=== Requirement 1 ===
Convert the listing, from the line containing "Screen dimensions: 1512x789" through the end of the listing, into a numbered list that skips blank lines. Leave the pictures out of your answer.

=== Text block ===
The directory structure for the project is:
octave Octave test code
matlab MATLAB test code for multiple cell analysis
cmn_hdr Common header files
liblte C++ library of commonly used LTE functions
libgraph C++ library of GUI functions
cmake Files needed for cmake
LTE_data_acquire Scripts to acquire LTE data
LTE_fdd_dl_file_gen A gnu-radio LTE FDD DL file generator application
LTE_fdd_dl_file_scan A gnu-radio LTE FDD DL file scanner application
LTE_fdd_dl_file_track A gnu-radio LTE FDD DL file tracker application
LTE_fdd_dl_scan A gnu-radio LTE FDD DL scanner application that
currently supports rtl-sdr, hackrf, USRP B2X0,
and bladeRF hardware
LTE_fdd_dl_track A gnu-radio LTE FDD DL tracker application that
currently supports rtl-sdr, hackrf, USRP B2X0,
and bladeRF hardware
LTE_file_recorder A gnu-radio LTE file recording application that
currently supports rtl-sdr, hackrf, USRP B2X0,
and bladeRF hardware
LTE_fdd_enodeb An LTE FDD eNodeB application that currently
supports URSP B2X0 hardware
openLTE is dependant on the following:
- GNU Radio
- GrOsmoSDR
- rtl-sdr
- UHD
- HackRF
- bladeRF
- polarssl
- iptables
To build the C++ and python code use the following:
$ mkdir build
$ cd build
$ cmake ../
$ make
To install the C++ and python code use the following:
$ mkdir build
$ cd build
$ cmake ../
$ make
$ sudo make install
All testing was performed against the following configuration:
- Intel Core i5-2557M
- Ubuntu 12.04
- GNU Radio 3.7.2
- GrOsmoSDR 0.1.1
- rtl-sdr 0.5
- UHD 3.6.0-1
- HackRF 0.2
- bladeRF 0.9.0
To use the installed C++ and python code for the file scanner, set the PYTHONPATH env variable to <python_install_dir>/dist-packages/gnuradio/
for instance /usr/local/lib/python2.7/dist-packages/gnuradio/
and make sure that /usr/local/lib
is added to /etc/ld.so.conf
and that LD_LIBRARY_PATH
is set to /usr/local/lib
(export LD_LIBRARY_PATH=/usr/local/lib
). Then run LTE_fdd_dl_file_scan.py
and specify a recorded LTE file as the input. For example:
$ LTE_fdd_dl_file_scan.py lte_file.bin
To see a list of options, use the -h option:
$ LTE_fdd_dl_file_scan.py -h
To change the input file data type (int8 or gr_complex), use the -d/--data-type option:
$ LTE_fdd_dl_file_scan.py -d int8 lte_file.bin
For int8 data type, the recorded LTE file must be interleaved signed 8-bit I and Q samples. For the gr_complex data type, the recorded LTE file must be sequential gr_complex I/Q samples. Files recorded with LTE_file_recorder or generated with LTE_fdd_dl_file_gen can be scanned with this application.

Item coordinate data
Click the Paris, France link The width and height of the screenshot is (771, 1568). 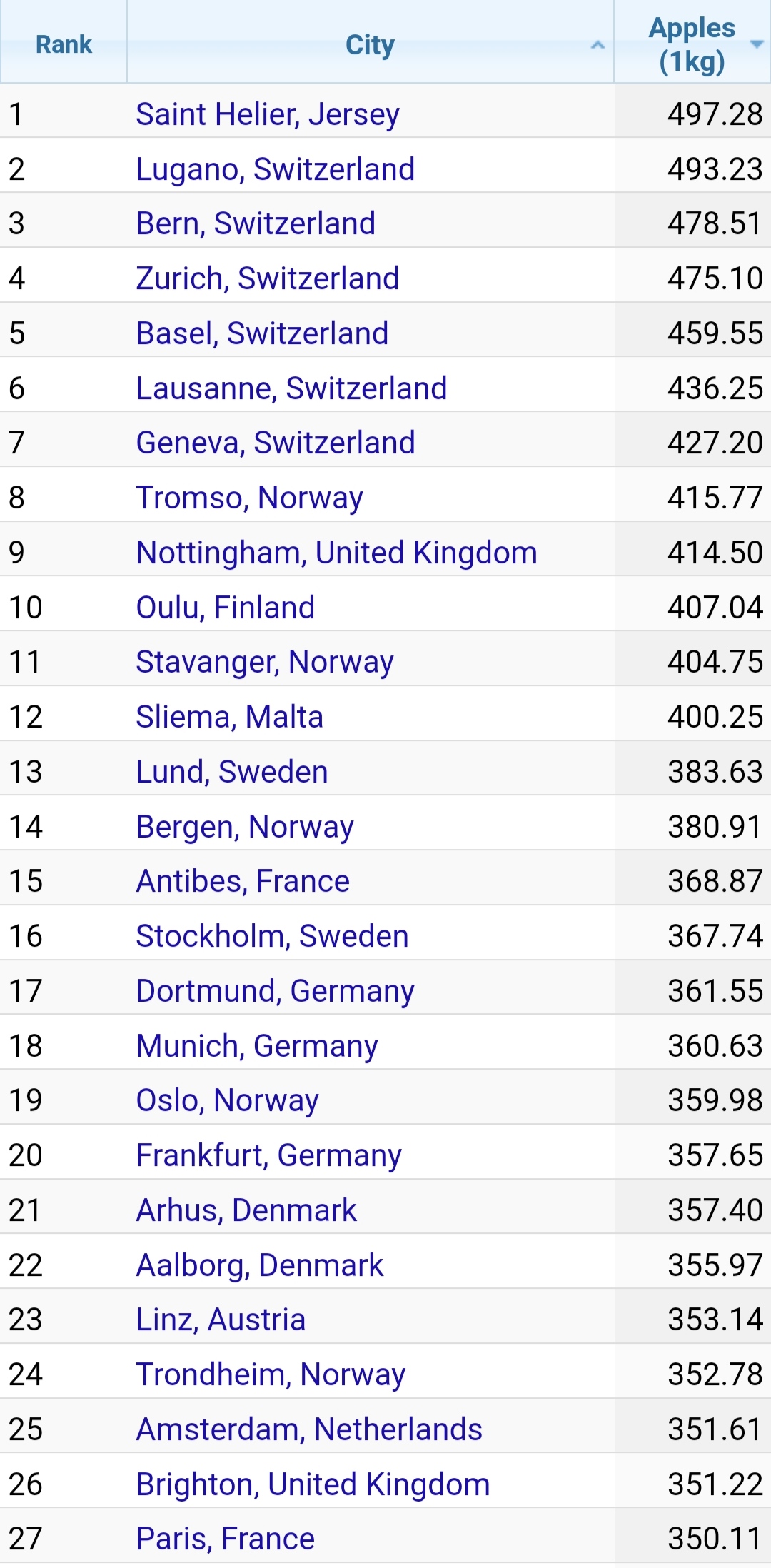point(226,1539)
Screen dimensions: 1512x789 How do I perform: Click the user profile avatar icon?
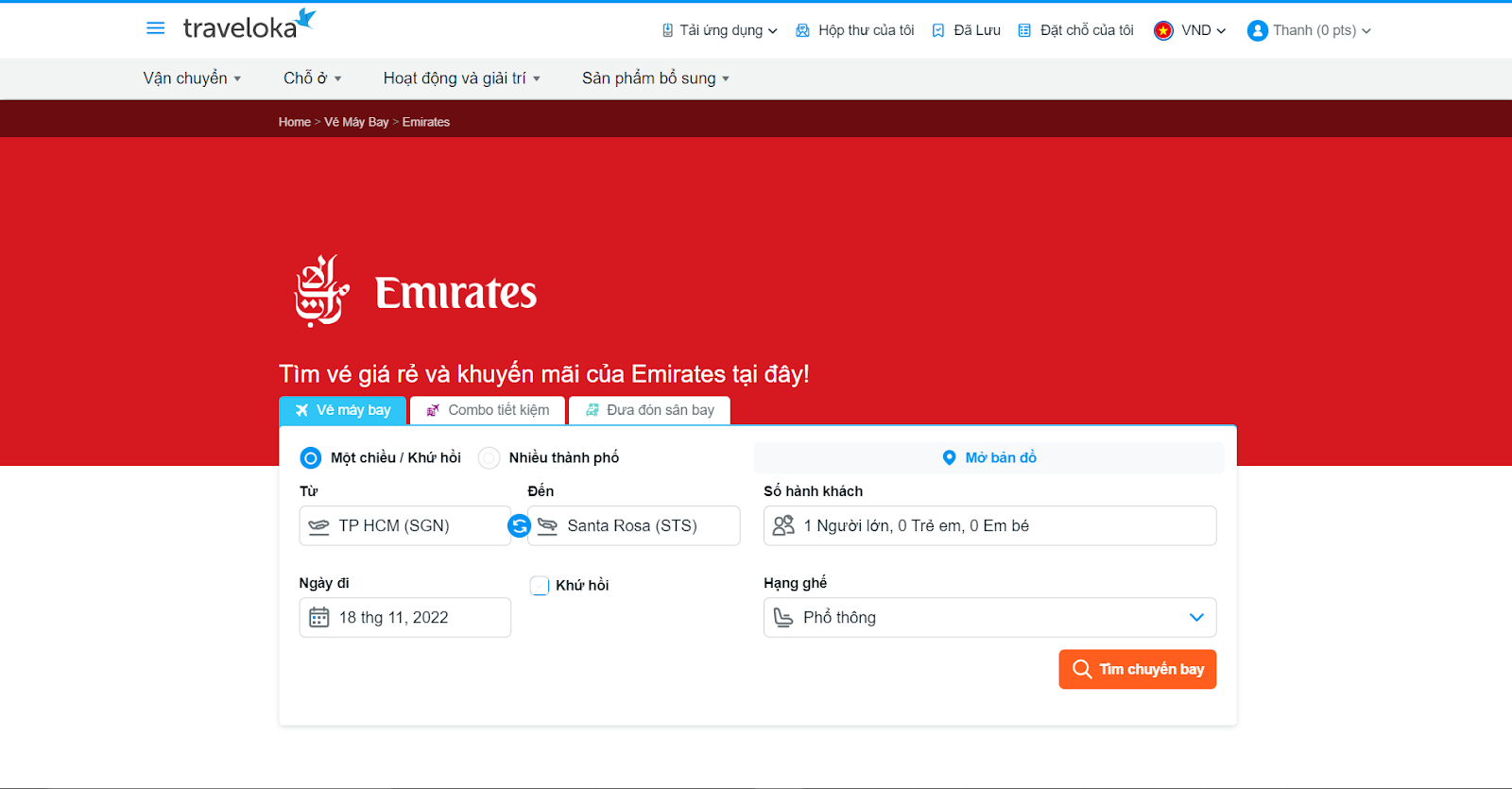point(1257,30)
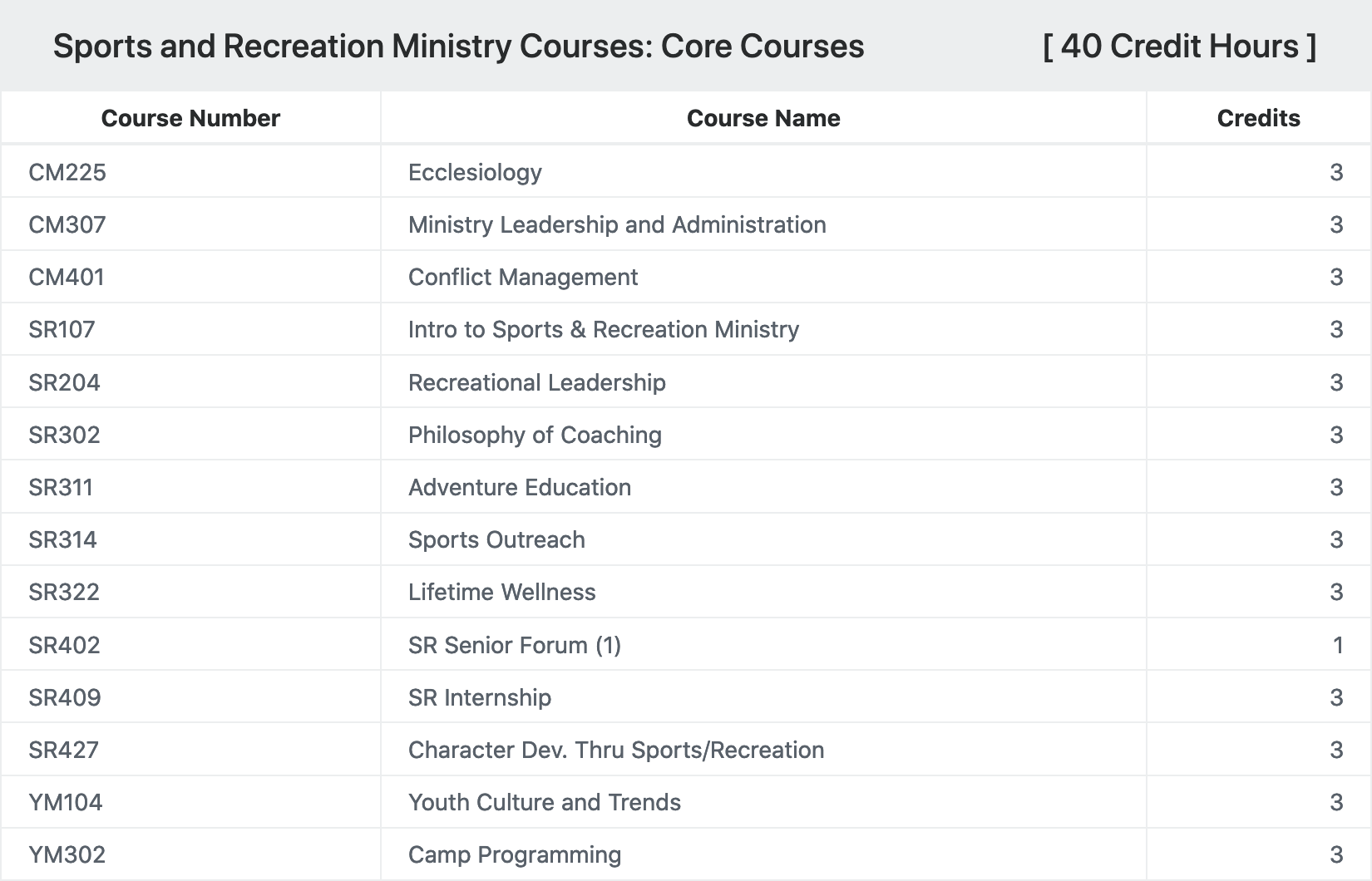Select the credit value for SR402

[1337, 645]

=== Requirement 2 ===
In the openLTE setup text, rewrite the paragraph beginning "For int8 data type" as a short bulleted list that keeps its main facts.

=== Output 1 ===
1. Screen dimensions: 1512x789 How do I perform: Click the user profile avatar icon?
2. point(1257,30)
3. Select the credit value for SR402
4. [1337, 645]

=== Output 2 ===
- int8 data type: the recorded LTE file must be interleaved signed 8-bit I and Q samples.
- gr_complex data type: the recorded LTE file must be sequential gr_complex I/Q samples.
- The file scanner can scan files recorded with LTE_file_recorder or generated with LTE_fdd_dl_file_gen.